● What the task asks
From the line that holds "Open the comment-as profile selector dropdown" down to the last line of the listing below, transcribe exactly and only those lines. Leave pictures out.

### Records shown ###

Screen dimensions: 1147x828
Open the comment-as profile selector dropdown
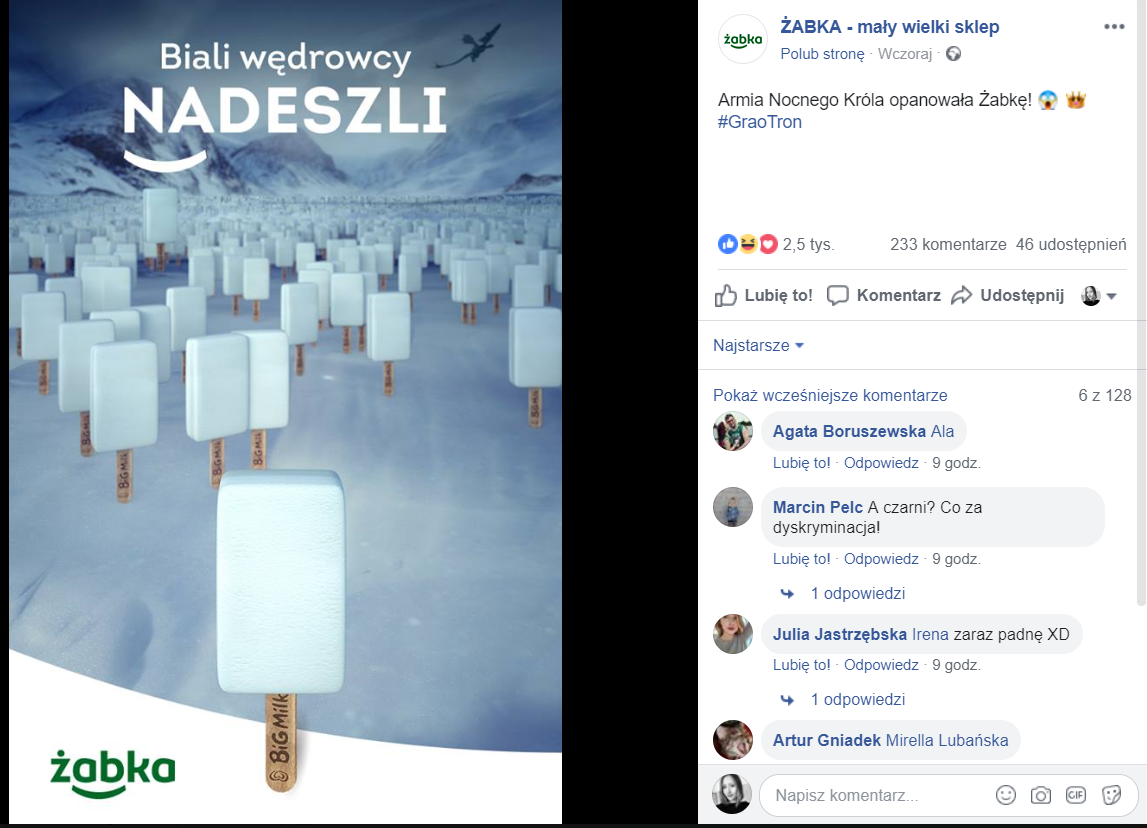click(1099, 296)
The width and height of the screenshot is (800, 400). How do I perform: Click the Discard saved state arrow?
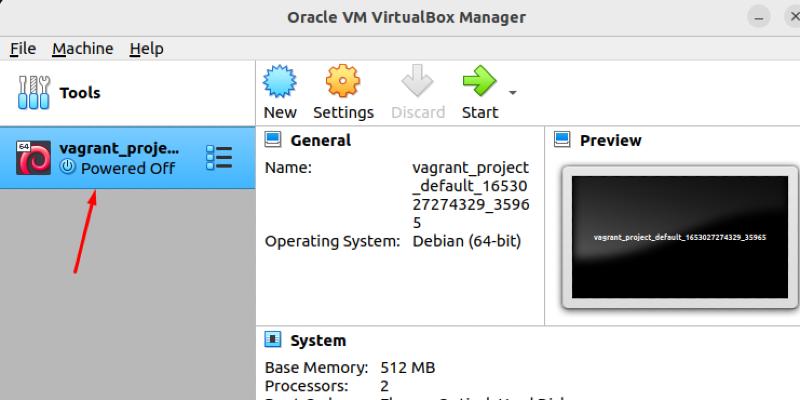point(418,82)
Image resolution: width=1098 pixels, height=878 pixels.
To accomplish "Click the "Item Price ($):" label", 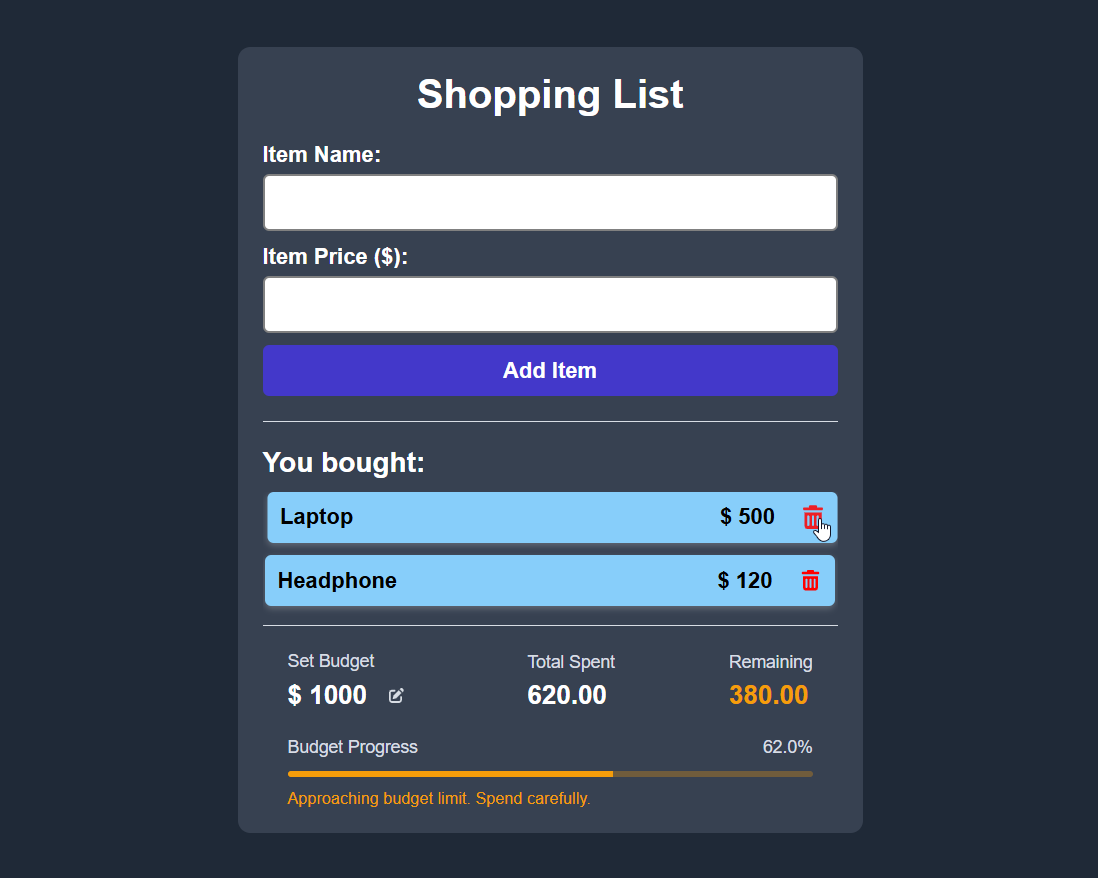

###

● Solution for this task
Open the comment-as profile selector dropdown
click(1099, 296)
The width and height of the screenshot is (800, 400). How do I perform: Click the Discard saved state arrow?
point(418,82)
Image resolution: width=1098 pixels, height=878 pixels.
To accomplish "Click the "Item Price ($):" label", 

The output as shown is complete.